The second common assumption is the inclusion in the models of some teams’ effects to describe the attack and the defence strengths of the competing teams. Generally, they are used for modelling the scoring rate of a given team, and in much of the aforementioned literature they do not vary overtime. Of course, this is a major limitation. Dixon and Coles (1997) tried to overcome this problem by downweighting the likelihood exponentially overtime in order to reduce the impact of matches far from the current time. However, over the last 10 years the advent of some dynamic models allowed these teams’ effects to vary over the seasons, and to have a temporal structure. The independent (or double) Poisson model proposed by Maher (1982) has been extended to a Bayesian dynamic independent model, where the evolution structure is based on continuous time (Rue and Salvesen, 2000), or is specified for discrete times, such as a random walk for both the attack and defence parameters (Owen, 2011). Instead, the non-dynamic bivariate Poisson model is extended in Koopman and Lit (2015) and Koopman et al. (2017), and is expressed as a state space model where the teams’ effects vary in function of a state vector.

For our purposes, the scores’ dependence assumption may be relaxed, and in this article we assume conditional independence. From a purely conceptual point of view, we have several reasons for adopting two independent Poisson: (a) as discussed by Baio and Blangiardo (2010), assuming two conditionally independent Poisson hierarchical Bayesian models implicitly allows for correlation, since the observable variables are mixed at an upper level; (b) as noted by McHale and Scarf (2011), there is empirical evidence that goals of two teams in seasonal leagues display only slightly positive correlation, or no correlation at all, where as goals are negatively correlated for national teams; (c) bivariate Poisson models (Karlis and Ntzoufras, 2003), which represent the most typical choice for modelling correlation, only allow for non-negative correlation. Moreover, the independence assumption allows for a simpler formulation for the likelihood function and simplifies the inclusion of the bookmakers’ odds in our model.

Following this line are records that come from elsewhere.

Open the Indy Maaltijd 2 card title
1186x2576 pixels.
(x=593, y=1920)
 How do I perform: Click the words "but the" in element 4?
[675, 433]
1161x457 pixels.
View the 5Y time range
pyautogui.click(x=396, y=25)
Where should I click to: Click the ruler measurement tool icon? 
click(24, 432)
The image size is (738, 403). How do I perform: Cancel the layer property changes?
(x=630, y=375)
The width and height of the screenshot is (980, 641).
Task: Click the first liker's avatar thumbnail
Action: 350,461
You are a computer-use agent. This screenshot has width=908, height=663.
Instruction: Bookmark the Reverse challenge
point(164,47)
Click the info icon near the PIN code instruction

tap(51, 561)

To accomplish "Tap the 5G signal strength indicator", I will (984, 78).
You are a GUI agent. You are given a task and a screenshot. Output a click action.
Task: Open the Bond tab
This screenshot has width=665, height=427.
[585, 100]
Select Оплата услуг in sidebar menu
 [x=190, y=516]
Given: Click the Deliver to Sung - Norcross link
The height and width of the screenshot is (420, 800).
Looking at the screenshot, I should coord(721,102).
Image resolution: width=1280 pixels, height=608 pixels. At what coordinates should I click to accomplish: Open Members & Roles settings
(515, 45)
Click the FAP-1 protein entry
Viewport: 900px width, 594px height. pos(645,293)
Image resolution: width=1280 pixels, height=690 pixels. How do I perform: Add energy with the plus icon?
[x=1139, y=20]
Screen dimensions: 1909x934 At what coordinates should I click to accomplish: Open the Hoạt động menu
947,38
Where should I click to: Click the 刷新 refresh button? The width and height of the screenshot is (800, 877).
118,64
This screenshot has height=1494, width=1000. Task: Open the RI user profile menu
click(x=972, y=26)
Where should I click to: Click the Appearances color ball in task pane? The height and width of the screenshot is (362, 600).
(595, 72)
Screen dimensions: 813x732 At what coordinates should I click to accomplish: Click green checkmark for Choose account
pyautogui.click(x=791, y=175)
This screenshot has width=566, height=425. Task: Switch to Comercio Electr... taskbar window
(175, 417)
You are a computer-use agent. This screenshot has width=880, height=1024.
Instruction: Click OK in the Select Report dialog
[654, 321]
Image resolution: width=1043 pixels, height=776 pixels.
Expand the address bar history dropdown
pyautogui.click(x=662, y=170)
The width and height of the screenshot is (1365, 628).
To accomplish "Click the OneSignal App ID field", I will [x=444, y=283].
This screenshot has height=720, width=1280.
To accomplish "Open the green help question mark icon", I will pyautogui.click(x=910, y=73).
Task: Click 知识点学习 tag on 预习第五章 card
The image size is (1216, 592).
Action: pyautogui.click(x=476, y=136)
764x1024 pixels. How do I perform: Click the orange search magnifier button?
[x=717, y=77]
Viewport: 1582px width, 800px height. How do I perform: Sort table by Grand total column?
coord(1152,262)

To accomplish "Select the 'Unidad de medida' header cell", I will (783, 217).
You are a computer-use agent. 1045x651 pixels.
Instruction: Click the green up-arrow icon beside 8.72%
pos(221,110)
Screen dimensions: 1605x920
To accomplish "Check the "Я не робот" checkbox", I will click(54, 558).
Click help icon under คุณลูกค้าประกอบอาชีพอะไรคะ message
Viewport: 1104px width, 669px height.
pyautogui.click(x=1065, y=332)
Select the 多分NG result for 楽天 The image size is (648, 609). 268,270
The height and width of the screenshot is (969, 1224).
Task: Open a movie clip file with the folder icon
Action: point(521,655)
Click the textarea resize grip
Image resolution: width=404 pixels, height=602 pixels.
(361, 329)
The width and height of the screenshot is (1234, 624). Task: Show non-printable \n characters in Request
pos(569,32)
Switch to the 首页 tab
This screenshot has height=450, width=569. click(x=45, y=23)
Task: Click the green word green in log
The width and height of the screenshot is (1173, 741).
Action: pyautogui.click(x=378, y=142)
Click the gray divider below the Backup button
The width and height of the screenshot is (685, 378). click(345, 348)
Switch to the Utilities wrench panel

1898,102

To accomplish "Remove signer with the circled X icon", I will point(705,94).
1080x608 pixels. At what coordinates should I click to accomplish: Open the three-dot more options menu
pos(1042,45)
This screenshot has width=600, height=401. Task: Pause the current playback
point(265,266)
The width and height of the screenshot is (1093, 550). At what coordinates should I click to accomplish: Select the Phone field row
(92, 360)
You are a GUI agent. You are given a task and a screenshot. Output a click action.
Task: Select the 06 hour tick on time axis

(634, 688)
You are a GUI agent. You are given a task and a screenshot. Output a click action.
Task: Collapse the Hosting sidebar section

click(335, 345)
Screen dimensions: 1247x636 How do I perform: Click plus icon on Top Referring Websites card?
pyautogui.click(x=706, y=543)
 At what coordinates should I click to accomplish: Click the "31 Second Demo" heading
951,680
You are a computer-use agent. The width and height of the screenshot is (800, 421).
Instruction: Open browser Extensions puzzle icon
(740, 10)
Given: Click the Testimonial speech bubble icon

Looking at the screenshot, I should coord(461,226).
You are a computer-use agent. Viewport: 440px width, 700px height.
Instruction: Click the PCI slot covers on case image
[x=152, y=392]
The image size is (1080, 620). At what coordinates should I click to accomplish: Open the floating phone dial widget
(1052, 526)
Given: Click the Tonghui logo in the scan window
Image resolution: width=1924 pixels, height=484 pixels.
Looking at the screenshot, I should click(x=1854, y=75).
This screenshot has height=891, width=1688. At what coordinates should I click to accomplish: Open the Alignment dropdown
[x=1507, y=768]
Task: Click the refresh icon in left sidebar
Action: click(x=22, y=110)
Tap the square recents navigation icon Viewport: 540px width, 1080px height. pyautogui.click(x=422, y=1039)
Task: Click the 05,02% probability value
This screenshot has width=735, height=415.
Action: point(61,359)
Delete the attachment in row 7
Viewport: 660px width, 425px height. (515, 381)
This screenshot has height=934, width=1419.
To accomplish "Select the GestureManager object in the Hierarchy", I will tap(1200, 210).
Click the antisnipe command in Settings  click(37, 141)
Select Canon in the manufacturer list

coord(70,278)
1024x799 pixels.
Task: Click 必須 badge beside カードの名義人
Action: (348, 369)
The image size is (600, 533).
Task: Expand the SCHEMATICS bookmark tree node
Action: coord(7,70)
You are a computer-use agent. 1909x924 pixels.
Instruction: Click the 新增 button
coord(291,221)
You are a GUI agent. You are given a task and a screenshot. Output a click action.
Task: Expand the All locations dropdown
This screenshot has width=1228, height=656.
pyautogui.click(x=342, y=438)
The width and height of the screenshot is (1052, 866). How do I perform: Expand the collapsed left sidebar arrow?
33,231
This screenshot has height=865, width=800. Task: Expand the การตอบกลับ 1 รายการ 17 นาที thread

Concerning the dynamic assumption of the team-specific effects, we use an autoregressive model by centring the effect of seasonal time $τ$ at the lagged effect in $τ - 1$ , plus a fixed effect.

Whatever the choices for the two assumptions discussed earlier, the models proposed in this context were built with both a descriptive and a predictive goal, and their parameters’ estimates/model probabilities were often used for building efficient betting strategies (Dixon and Coles (1997); Londono and Hassan, 2015). In fact, the well-known expression ‘beating the bookmakers’ is often considered a mantra for whoever tries to predict football—or more generally, sports—results. As mentioned by Dixon and Coles (1997), to win money from the bookmakers requires a determination of probabilities, which is sufficiently more accurate than those obtained from the odds. On the other hand, it is empirically known that odds of the bookies are the most accurate source of information for forecasting sports performances (Štrumbelj, 2014). However, at least two issues deserve a deep analysis: how to determine probability forecasts from the raw betting odds, and how to use this source of information within a forecasting model (e.g., to predict the number of goals). Concerning the first point, it is well known that the betting odds do not correspond directly to probabilities; in fact, to make a profit, bookmakers set unfair odds, and they have a ‘take’ of 5–10%. In order to derive a set of coherent probabilities from these odds, many researchers have used the ‘basic normalization’ procedure, by normalizing the inverse odds up to their sum. Alternatively, Forrest et al. (2005) and Forrest and Simmons (2000) propose a model-based approach, where the betting probabilities are the dependent variables of a regression model, with a historical set of betting odds and match outcomes as independent variables. However, Štrumbelj (2014) shows that Shins procedure (Shin, 1991, 1993) gives the best results overall, being preferable both to the basic normalization and regression approaches. Concerning the second issue, a small amount of literature focused on using the existing betting odds as ‘part’ of a statistical model for improving the predictive accuracy and the model fit. Londono and Hassan, 2015 use the betting odds for eliciting the hyperparameters of a Dirichlet distribution, and then update them based on observations of the categorical three-way process. No researcher has tried to implement a similar strategy within the framework of direct models.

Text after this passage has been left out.